__Activity__:
Copy every line from the records that holds the word "agent".

[Stored records]
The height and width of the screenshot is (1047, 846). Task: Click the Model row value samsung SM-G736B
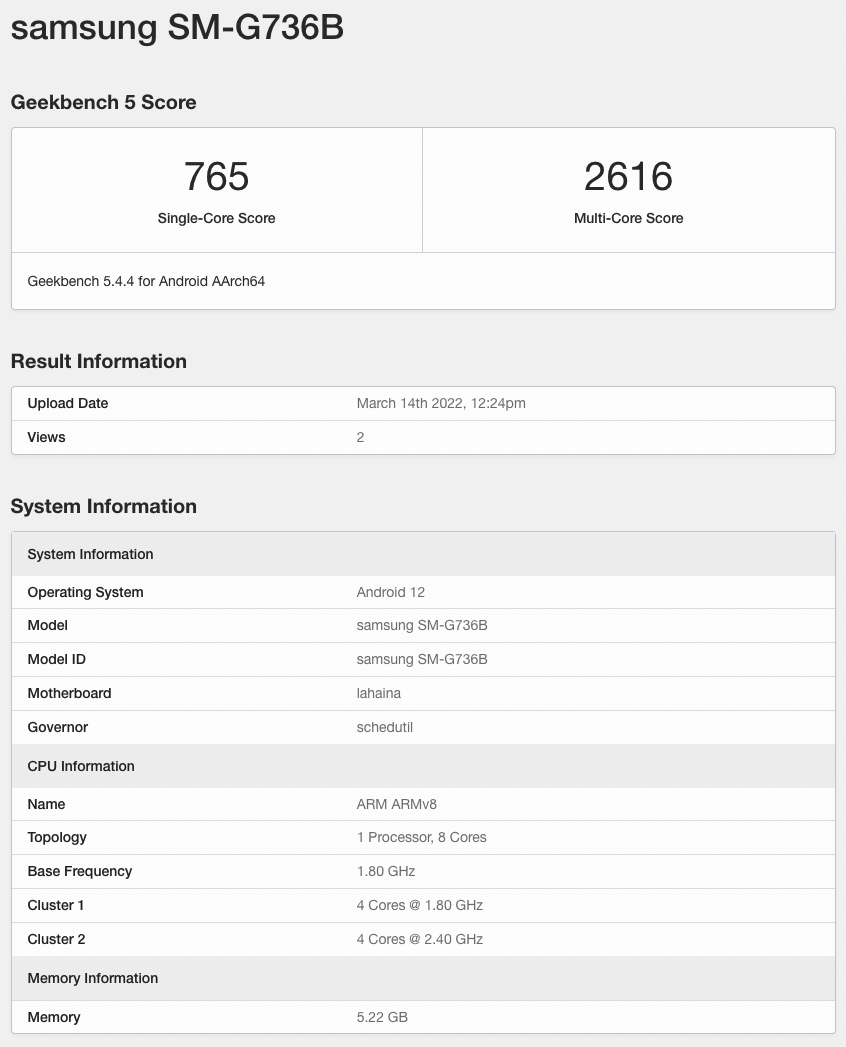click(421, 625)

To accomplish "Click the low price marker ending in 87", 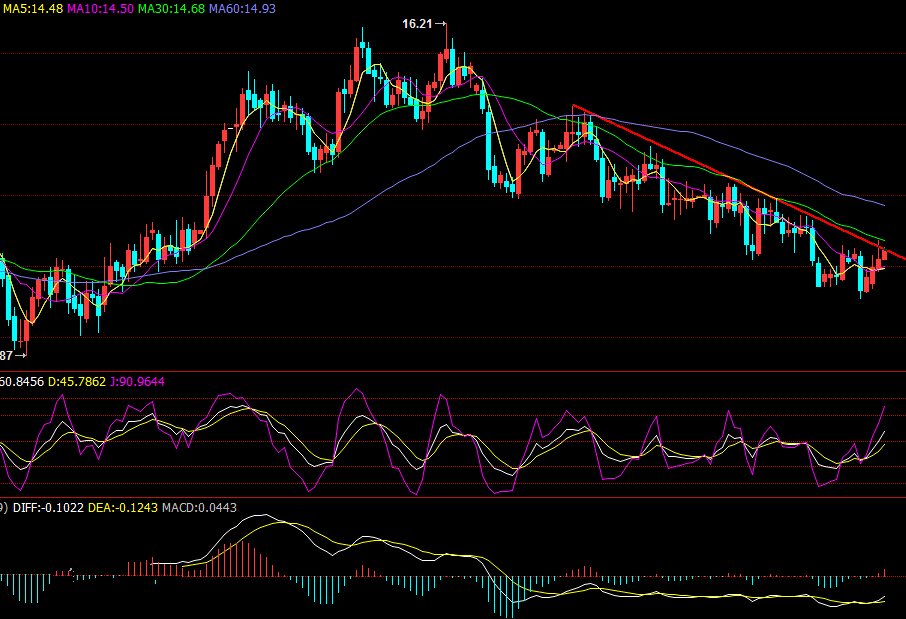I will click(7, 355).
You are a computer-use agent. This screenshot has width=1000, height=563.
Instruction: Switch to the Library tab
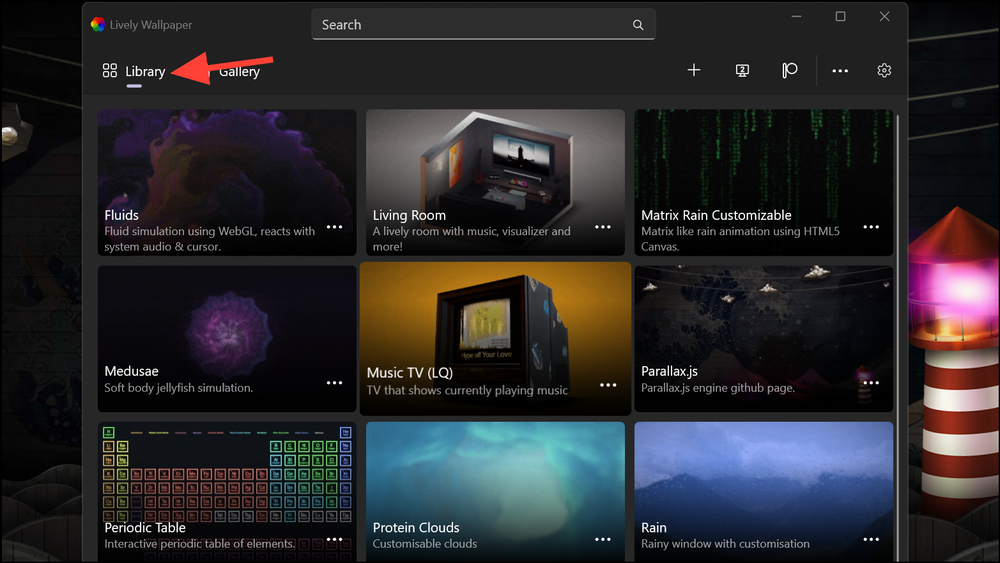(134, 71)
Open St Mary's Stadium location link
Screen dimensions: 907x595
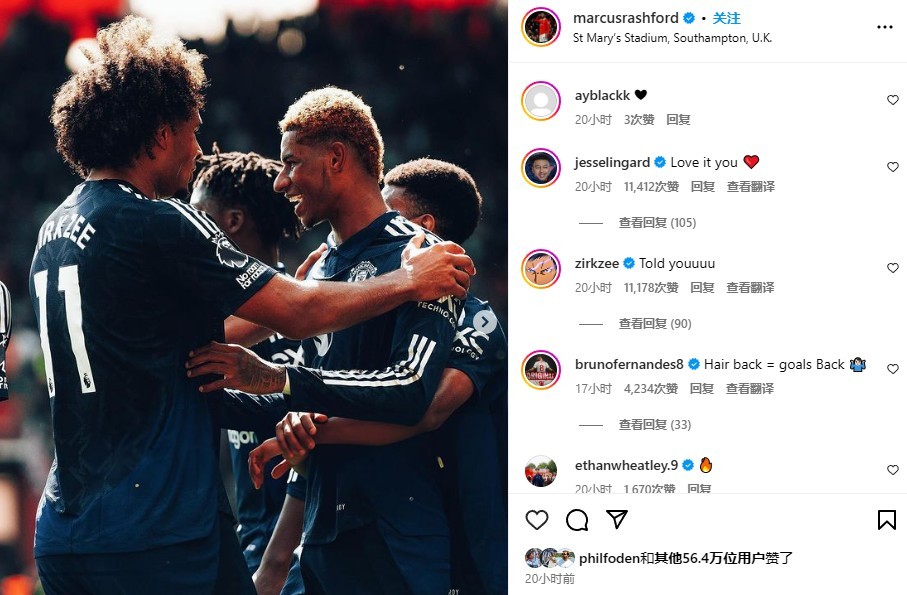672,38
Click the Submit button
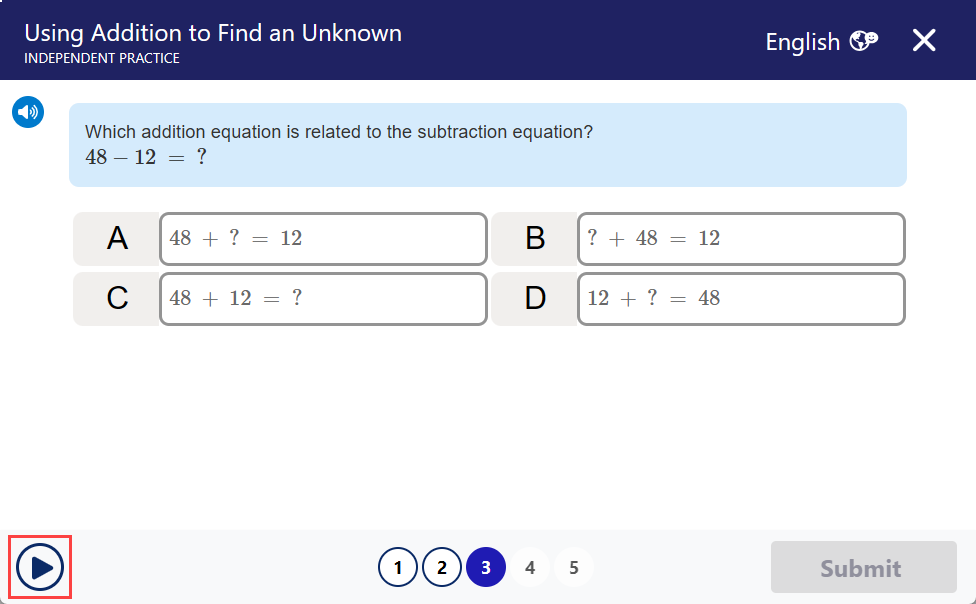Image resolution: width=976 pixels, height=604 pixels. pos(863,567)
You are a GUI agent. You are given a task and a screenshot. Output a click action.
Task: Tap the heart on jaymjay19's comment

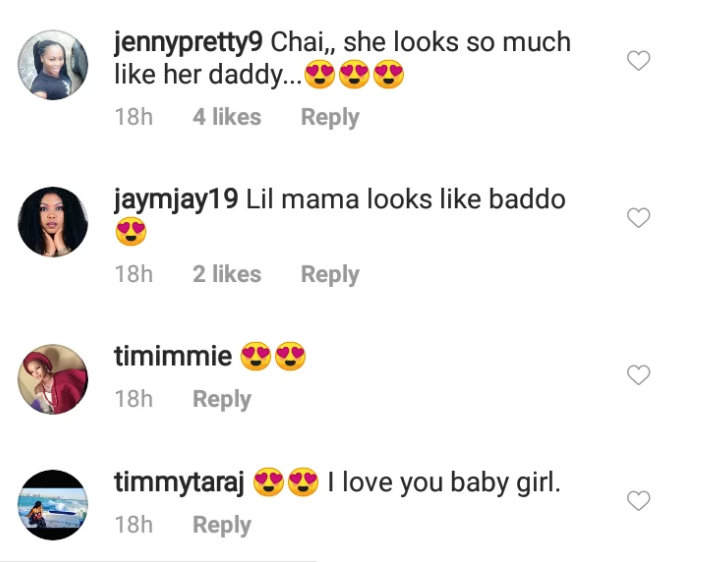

__Expected answer__:
You are a computer-use agent. This screenshot has width=1000, height=563.
You are a GUI agent. You are given a task and a screenshot. Output a click action.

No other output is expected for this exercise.